## Data section
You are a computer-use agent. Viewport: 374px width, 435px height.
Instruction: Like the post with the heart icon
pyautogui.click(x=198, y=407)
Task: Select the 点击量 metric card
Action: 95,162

## Task goal
Reformat every line of the records above as a numbered list, omitting any blank lines.

## Complete answer
1. You are a computer-use agent. Viewport: 374px width, 435px height.
2. Instruction: Like the post with the heart icon
3. pyautogui.click(x=198, y=407)
4. Task: Select the 点击量 metric card
5. Action: 95,162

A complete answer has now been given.